[Stored records]
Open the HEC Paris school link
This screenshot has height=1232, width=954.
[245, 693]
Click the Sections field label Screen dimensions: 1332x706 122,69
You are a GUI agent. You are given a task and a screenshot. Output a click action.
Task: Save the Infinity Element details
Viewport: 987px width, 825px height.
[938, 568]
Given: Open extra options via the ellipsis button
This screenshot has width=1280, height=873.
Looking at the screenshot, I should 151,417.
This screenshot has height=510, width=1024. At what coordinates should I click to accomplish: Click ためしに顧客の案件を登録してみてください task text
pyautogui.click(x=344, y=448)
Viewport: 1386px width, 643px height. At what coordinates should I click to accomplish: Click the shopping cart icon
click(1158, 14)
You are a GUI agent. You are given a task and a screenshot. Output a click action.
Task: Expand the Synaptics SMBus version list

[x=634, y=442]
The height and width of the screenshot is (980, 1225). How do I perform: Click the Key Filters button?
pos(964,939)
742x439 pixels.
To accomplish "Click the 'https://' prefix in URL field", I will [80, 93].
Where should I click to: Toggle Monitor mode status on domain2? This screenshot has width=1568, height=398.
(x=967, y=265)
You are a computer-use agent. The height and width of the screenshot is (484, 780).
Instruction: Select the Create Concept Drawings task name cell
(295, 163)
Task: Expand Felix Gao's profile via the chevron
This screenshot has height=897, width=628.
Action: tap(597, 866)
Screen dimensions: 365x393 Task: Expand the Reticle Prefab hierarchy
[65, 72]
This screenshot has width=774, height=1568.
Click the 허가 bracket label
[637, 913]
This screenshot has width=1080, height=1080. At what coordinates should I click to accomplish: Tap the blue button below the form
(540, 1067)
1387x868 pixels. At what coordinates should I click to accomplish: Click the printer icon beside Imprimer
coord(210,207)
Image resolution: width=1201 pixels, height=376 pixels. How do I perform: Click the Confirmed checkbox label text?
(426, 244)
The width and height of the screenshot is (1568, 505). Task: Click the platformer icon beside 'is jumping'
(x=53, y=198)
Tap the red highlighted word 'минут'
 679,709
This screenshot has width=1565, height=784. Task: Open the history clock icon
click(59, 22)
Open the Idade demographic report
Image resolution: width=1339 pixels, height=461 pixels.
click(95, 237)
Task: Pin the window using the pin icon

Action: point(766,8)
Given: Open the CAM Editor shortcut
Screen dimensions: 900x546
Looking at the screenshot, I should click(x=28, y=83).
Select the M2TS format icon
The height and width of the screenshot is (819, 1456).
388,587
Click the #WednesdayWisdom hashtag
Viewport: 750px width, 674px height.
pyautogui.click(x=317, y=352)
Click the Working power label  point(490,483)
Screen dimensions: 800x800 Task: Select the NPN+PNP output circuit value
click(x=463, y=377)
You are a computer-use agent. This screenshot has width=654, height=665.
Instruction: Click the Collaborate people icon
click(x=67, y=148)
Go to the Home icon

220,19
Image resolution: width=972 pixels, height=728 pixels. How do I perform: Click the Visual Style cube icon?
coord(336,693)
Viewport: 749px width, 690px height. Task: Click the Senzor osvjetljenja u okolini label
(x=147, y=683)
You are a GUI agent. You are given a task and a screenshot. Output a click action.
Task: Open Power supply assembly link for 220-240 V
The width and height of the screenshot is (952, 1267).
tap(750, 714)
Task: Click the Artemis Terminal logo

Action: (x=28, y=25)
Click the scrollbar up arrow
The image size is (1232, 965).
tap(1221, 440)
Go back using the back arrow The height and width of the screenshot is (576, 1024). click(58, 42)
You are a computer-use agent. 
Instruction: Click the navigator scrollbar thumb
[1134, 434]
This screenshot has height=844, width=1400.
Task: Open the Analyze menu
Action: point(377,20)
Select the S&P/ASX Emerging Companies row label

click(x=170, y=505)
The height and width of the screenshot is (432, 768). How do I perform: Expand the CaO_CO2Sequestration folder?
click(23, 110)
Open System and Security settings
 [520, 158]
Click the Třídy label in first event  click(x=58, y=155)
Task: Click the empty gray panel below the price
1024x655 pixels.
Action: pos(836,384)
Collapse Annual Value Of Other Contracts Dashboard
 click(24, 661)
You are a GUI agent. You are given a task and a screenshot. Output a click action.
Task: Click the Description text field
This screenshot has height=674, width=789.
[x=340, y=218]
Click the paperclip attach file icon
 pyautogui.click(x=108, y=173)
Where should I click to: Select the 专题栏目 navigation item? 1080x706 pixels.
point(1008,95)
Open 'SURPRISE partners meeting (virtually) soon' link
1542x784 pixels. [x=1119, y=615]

## PROBLEM DETAILS
No lines before the one containing "Task: Click the empty" belong in the answer; write out that line and each one after it exactly, through the end of the records.

## ANSWER SECTION
Task: Click the empty gray panel below the price
1024x655 pixels.
Action: pos(836,384)
Collapse Annual Value Of Other Contracts Dashboard
 click(24, 661)
You are a GUI agent. You are given a task and a screenshot. Output a click action.
Task: Click the Description text field
This screenshot has height=674, width=789.
[x=340, y=218]
Click the paperclip attach file icon
 pyautogui.click(x=108, y=173)
Where should I click to: Select the 专题栏目 navigation item? 1080x706 pixels.
point(1008,95)
Open 'SURPRISE partners meeting (virtually) soon' link
1542x784 pixels. [x=1119, y=615]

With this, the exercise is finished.